WHAT IS NEEDED:
Say how many of the lines below include the word "computer", and write nothing else.

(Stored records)
********************
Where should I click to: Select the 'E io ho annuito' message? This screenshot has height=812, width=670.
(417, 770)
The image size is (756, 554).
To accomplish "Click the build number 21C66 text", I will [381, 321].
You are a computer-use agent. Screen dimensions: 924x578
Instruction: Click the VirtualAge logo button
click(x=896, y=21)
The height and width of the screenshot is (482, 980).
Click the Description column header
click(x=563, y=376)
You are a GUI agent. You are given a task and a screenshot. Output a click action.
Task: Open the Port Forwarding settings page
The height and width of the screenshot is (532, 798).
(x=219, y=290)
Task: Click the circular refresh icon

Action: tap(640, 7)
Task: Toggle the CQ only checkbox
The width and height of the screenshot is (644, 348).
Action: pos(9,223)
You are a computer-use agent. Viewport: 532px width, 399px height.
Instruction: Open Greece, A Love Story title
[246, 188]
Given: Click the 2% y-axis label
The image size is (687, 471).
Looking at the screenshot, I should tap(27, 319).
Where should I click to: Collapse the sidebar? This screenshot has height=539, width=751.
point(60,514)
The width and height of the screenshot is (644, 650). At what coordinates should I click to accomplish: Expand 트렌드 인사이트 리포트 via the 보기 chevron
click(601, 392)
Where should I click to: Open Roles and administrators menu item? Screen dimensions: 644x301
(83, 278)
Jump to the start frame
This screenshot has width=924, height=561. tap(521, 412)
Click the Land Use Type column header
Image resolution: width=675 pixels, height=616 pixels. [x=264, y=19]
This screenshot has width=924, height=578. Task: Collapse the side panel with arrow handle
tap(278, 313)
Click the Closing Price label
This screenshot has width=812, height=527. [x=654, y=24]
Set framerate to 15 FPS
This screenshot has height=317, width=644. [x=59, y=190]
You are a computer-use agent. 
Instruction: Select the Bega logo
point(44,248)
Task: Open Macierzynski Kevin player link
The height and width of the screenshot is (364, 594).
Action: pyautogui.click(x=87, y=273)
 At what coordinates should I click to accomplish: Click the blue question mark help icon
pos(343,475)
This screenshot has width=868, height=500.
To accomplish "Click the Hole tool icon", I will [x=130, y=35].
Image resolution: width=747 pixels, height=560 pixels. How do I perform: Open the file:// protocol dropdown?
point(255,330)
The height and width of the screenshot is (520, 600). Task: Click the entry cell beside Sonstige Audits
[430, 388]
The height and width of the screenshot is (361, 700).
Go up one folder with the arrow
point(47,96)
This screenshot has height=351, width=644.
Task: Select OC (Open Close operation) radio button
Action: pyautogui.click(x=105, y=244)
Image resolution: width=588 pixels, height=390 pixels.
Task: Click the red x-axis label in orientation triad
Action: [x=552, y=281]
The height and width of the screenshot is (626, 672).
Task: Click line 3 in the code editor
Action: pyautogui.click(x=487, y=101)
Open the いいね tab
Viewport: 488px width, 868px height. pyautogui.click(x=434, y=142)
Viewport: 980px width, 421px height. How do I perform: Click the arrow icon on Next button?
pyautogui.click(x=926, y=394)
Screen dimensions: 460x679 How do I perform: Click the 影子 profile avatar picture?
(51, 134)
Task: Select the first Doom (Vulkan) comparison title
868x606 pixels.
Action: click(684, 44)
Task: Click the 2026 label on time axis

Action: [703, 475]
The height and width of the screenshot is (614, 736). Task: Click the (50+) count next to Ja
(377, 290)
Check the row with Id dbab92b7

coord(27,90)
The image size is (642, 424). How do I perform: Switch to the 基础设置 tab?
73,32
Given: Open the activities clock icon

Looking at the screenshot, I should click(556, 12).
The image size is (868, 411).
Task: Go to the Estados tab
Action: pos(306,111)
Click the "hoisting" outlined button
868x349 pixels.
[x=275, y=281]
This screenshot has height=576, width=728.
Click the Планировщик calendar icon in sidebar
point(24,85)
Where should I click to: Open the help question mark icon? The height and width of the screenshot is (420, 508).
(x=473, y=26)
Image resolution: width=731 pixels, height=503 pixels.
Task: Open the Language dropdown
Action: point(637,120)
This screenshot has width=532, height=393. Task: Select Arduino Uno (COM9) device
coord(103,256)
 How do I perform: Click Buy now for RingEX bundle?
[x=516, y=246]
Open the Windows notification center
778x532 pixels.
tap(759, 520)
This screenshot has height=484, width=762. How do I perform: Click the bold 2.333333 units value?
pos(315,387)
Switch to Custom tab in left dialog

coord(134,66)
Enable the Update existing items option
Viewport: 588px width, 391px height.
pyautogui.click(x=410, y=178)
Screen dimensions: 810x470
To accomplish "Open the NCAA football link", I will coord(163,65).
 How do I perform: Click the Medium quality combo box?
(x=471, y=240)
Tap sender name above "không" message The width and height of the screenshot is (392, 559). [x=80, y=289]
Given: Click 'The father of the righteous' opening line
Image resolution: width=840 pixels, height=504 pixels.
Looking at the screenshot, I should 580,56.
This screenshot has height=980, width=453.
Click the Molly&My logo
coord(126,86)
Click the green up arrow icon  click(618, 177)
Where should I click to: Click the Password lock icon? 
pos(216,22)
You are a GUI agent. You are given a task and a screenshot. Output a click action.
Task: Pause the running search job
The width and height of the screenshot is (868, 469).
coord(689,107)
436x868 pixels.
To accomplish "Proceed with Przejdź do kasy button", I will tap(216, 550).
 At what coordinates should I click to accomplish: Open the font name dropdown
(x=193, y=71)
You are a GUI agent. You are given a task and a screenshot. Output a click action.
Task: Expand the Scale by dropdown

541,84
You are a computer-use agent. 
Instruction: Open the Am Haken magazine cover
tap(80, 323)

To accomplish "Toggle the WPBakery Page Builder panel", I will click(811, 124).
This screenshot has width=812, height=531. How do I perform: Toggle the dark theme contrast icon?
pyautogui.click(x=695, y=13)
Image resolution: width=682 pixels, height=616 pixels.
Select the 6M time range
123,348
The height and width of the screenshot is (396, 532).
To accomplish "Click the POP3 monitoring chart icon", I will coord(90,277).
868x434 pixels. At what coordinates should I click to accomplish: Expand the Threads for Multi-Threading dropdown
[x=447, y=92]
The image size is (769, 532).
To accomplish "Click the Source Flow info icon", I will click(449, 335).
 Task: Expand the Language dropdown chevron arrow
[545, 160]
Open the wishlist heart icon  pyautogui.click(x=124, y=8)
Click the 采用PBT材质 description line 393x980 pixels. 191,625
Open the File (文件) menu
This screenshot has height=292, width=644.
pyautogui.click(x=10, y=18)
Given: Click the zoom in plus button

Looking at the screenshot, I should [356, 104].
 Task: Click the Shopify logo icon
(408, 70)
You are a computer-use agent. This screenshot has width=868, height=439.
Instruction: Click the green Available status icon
********************
REPLY:
5